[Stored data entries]
********
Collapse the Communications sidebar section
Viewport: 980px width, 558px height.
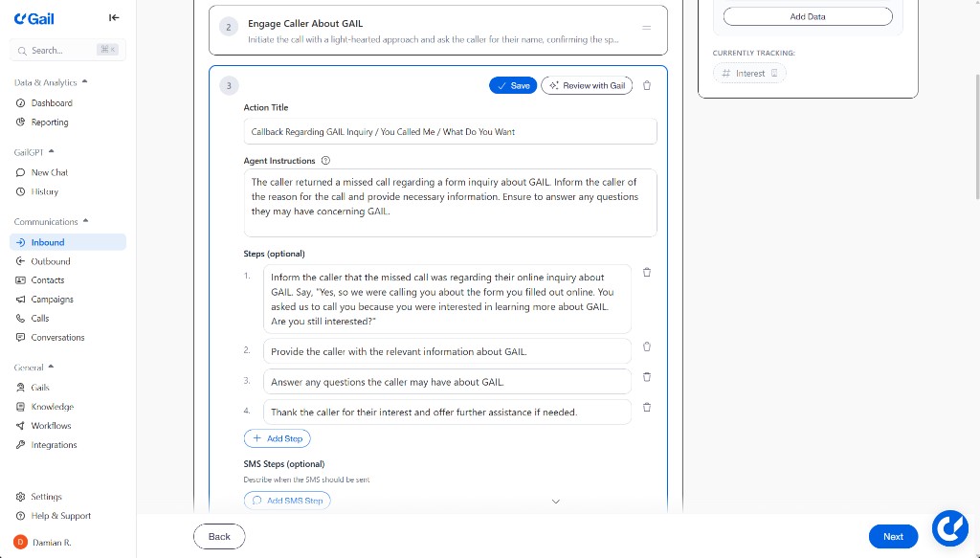[85, 221]
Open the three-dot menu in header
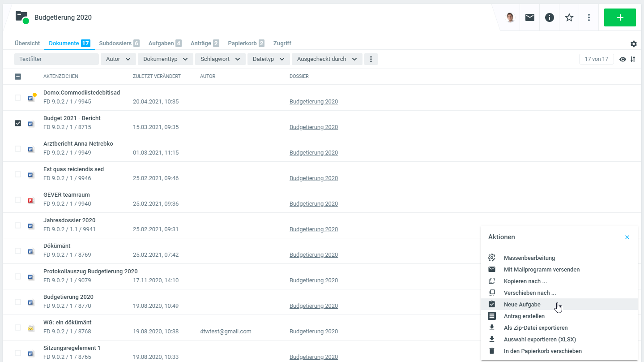644x362 pixels. (589, 17)
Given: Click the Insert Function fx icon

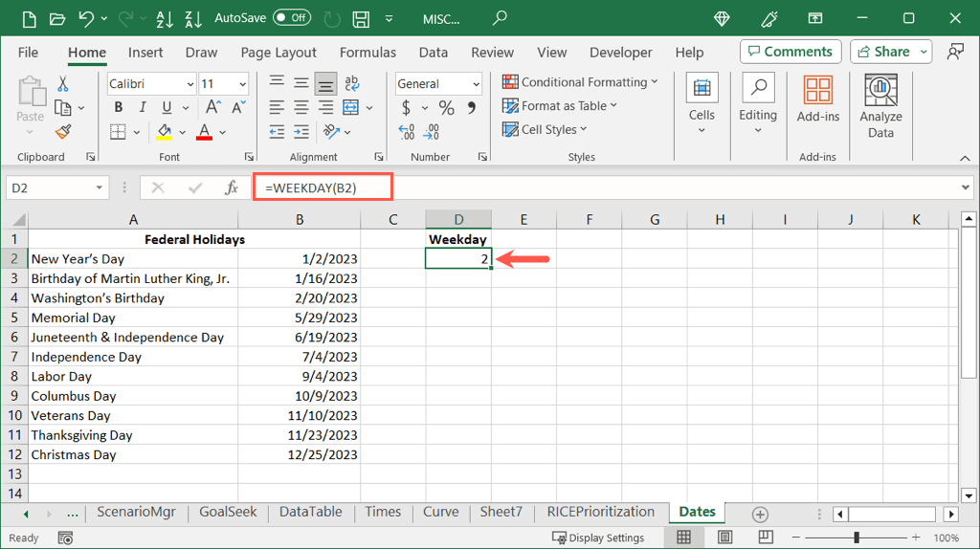Looking at the screenshot, I should tap(231, 188).
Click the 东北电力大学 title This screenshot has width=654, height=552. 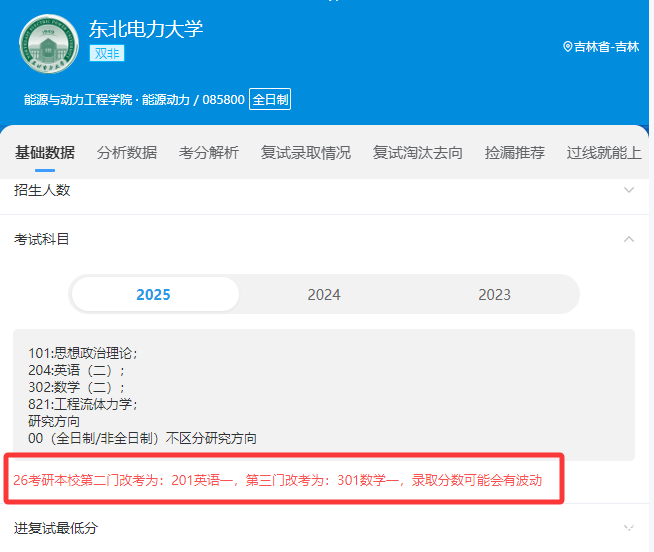[x=146, y=28]
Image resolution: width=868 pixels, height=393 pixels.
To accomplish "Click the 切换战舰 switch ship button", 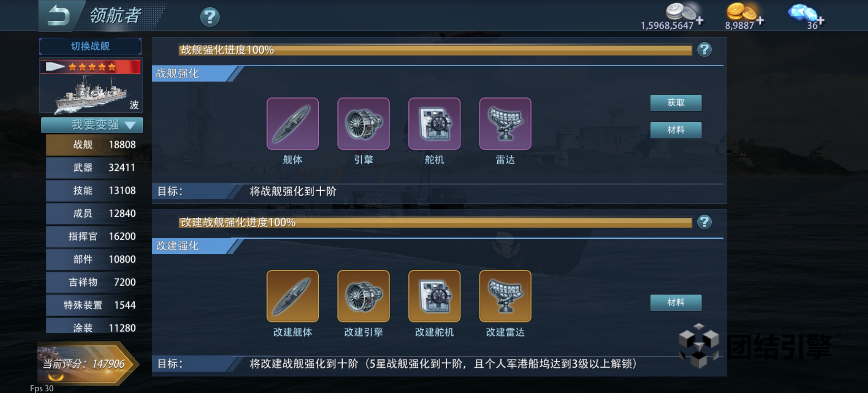I will (90, 46).
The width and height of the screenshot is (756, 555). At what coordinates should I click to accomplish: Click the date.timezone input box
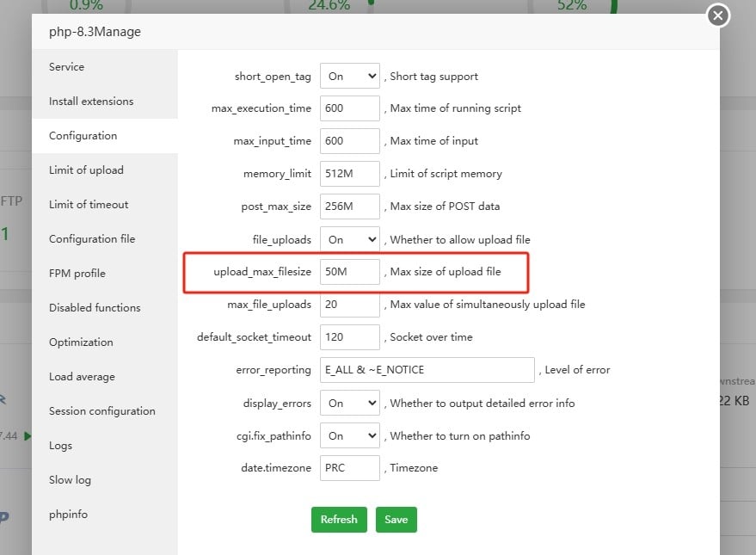click(x=350, y=468)
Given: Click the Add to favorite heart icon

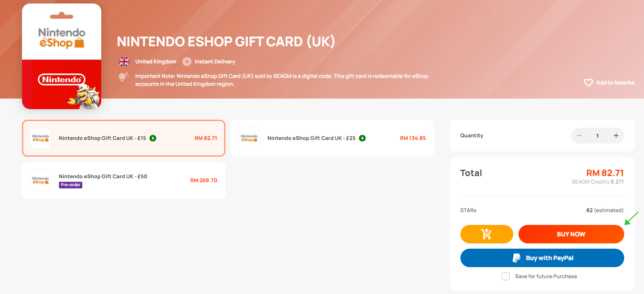Looking at the screenshot, I should (588, 83).
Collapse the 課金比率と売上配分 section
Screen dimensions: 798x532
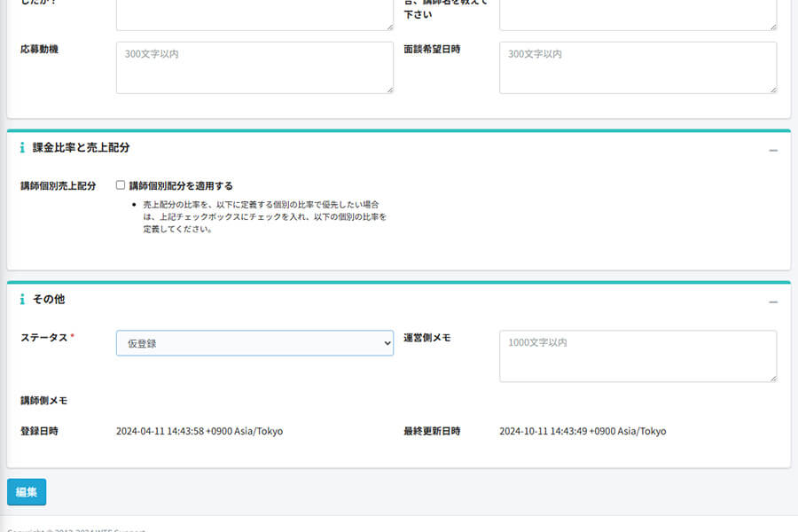pos(773,151)
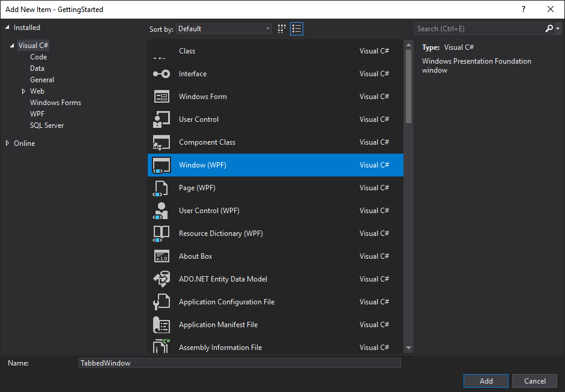Expand the Web category node

[23, 91]
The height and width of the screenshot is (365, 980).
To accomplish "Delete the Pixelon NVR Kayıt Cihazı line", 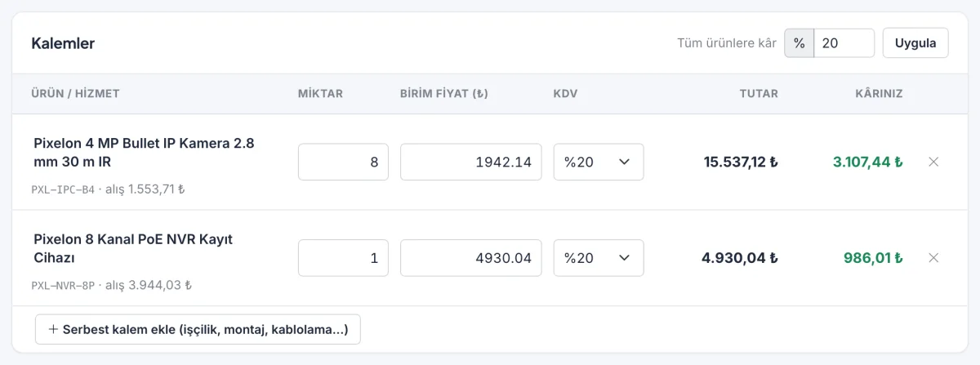I will 933,258.
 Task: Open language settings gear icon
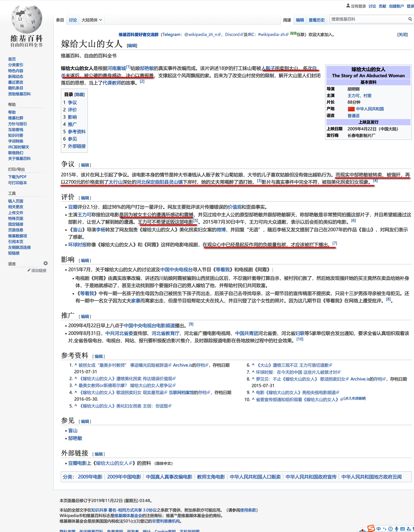tap(46, 263)

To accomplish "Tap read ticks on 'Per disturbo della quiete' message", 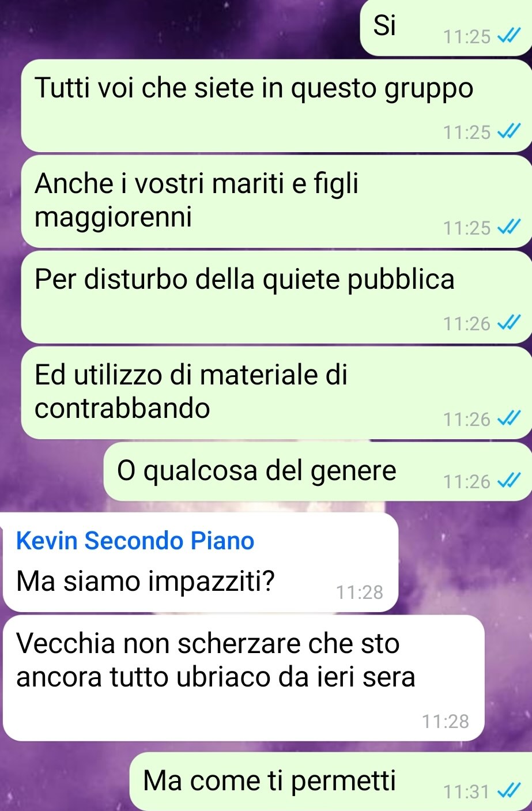I will (509, 323).
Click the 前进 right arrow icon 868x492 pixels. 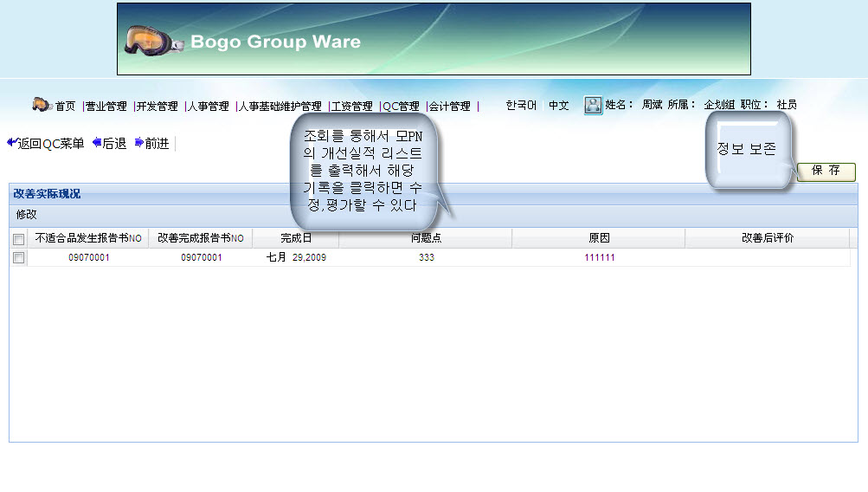[138, 143]
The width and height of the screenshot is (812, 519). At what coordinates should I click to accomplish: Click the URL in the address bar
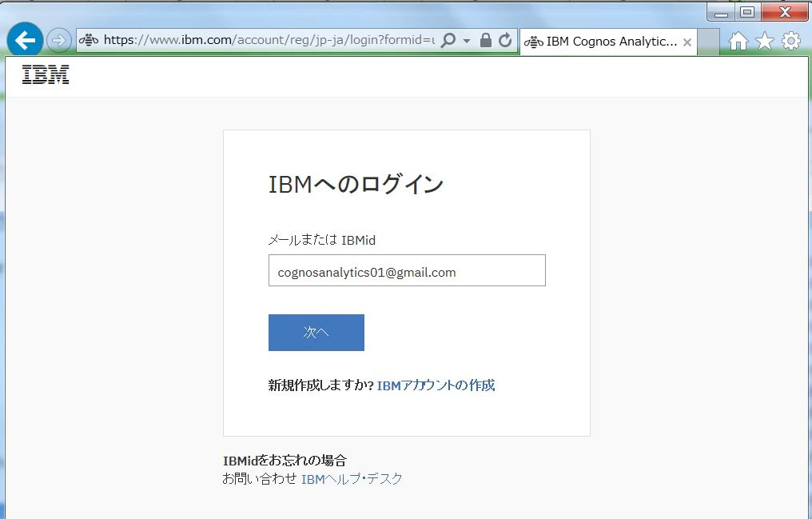[x=269, y=40]
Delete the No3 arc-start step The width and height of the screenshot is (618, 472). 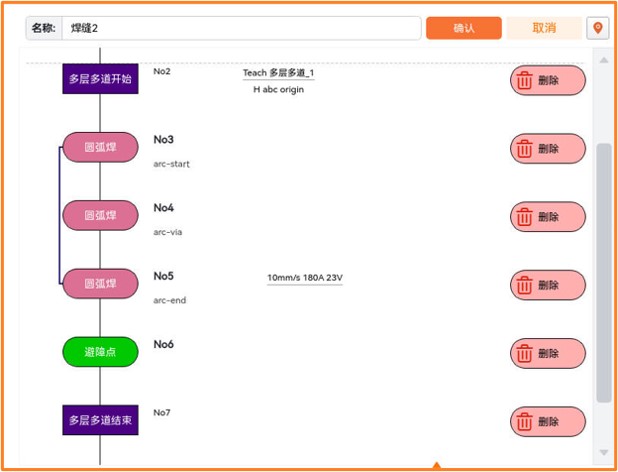coord(548,149)
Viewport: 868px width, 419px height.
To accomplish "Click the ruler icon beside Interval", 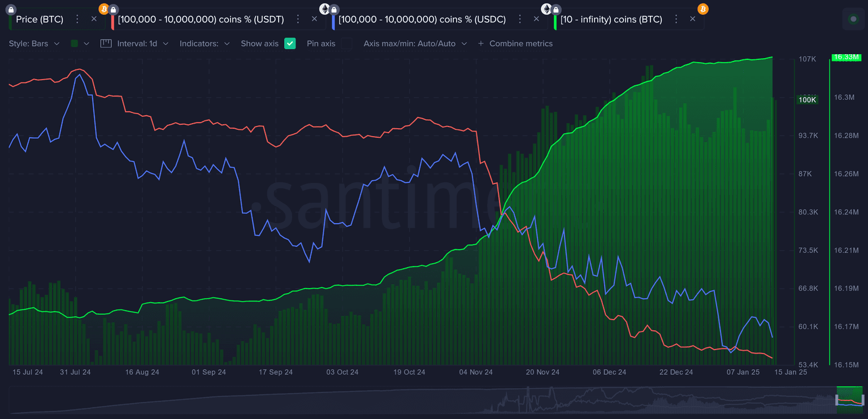I will pyautogui.click(x=106, y=43).
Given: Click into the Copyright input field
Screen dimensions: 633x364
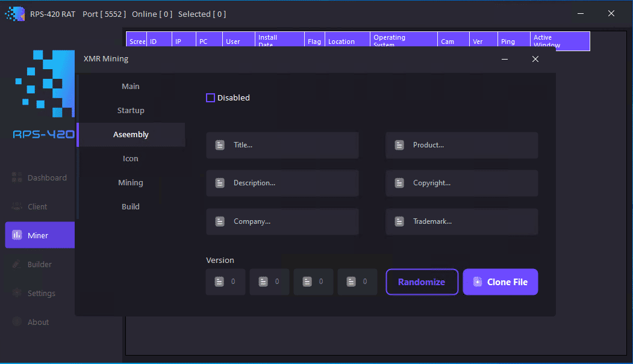Looking at the screenshot, I should tap(470, 183).
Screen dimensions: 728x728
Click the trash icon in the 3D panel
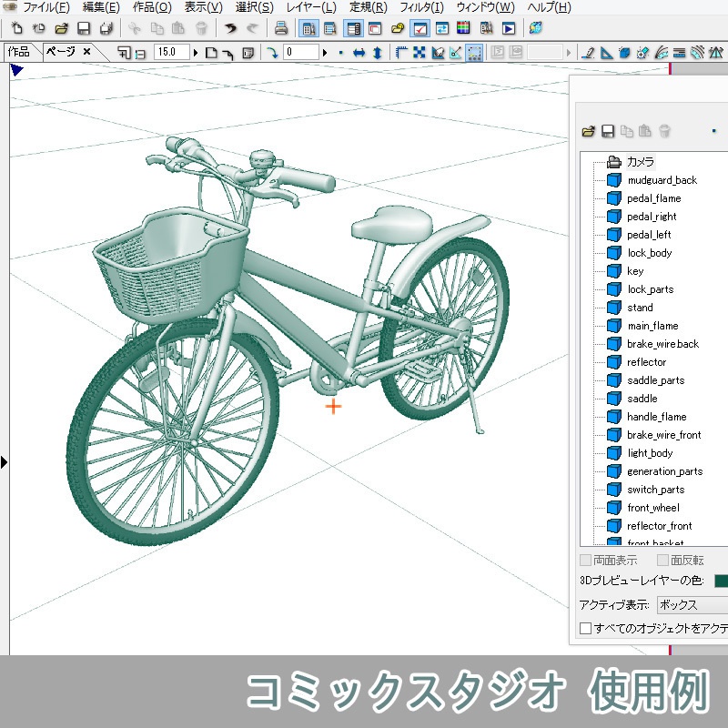click(664, 130)
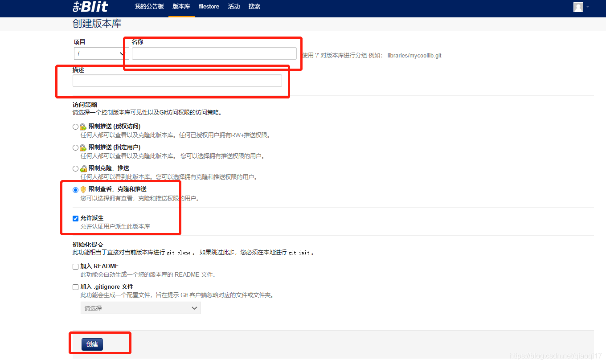Navigate to the filestore section
Image resolution: width=606 pixels, height=364 pixels.
(209, 7)
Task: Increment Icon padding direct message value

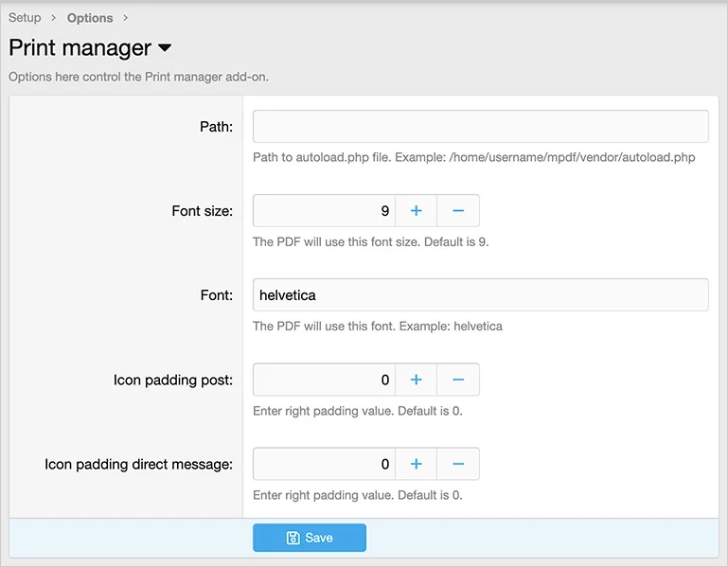Action: tap(416, 464)
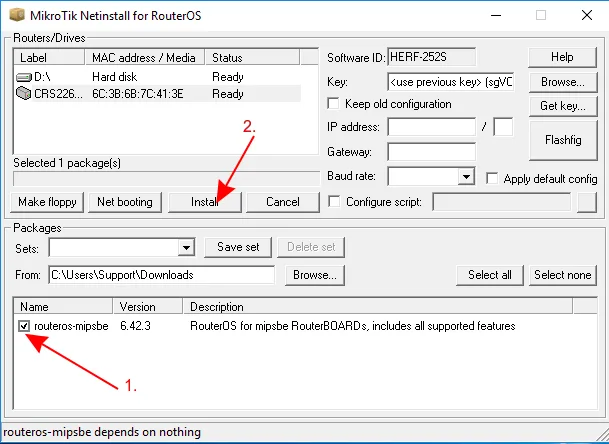Viewport: 609px width, 444px height.
Task: Click the Make floppy button
Action: tap(48, 202)
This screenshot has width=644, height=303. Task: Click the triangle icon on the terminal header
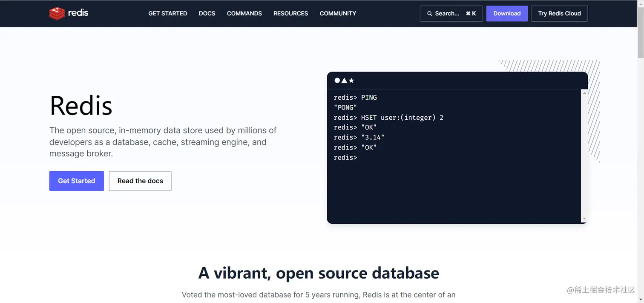[x=344, y=81]
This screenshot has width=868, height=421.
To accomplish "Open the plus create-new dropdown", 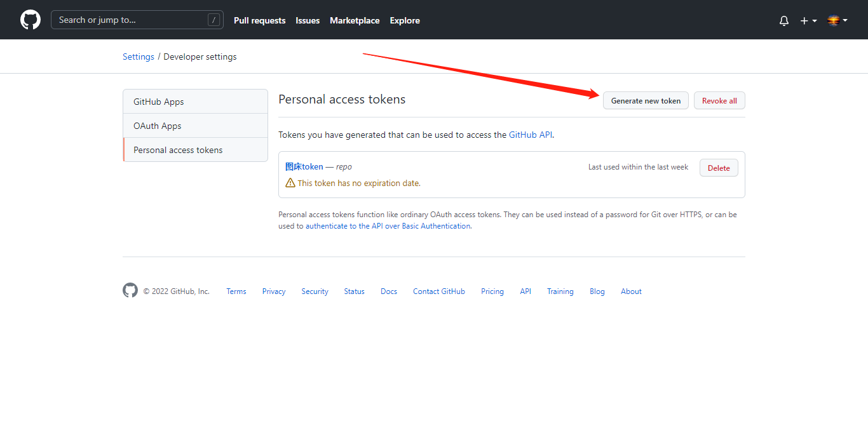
********
Please say how many lines in the records contain the word "Collapse", and give only that number.

ANSWER FOR THE TASK →
2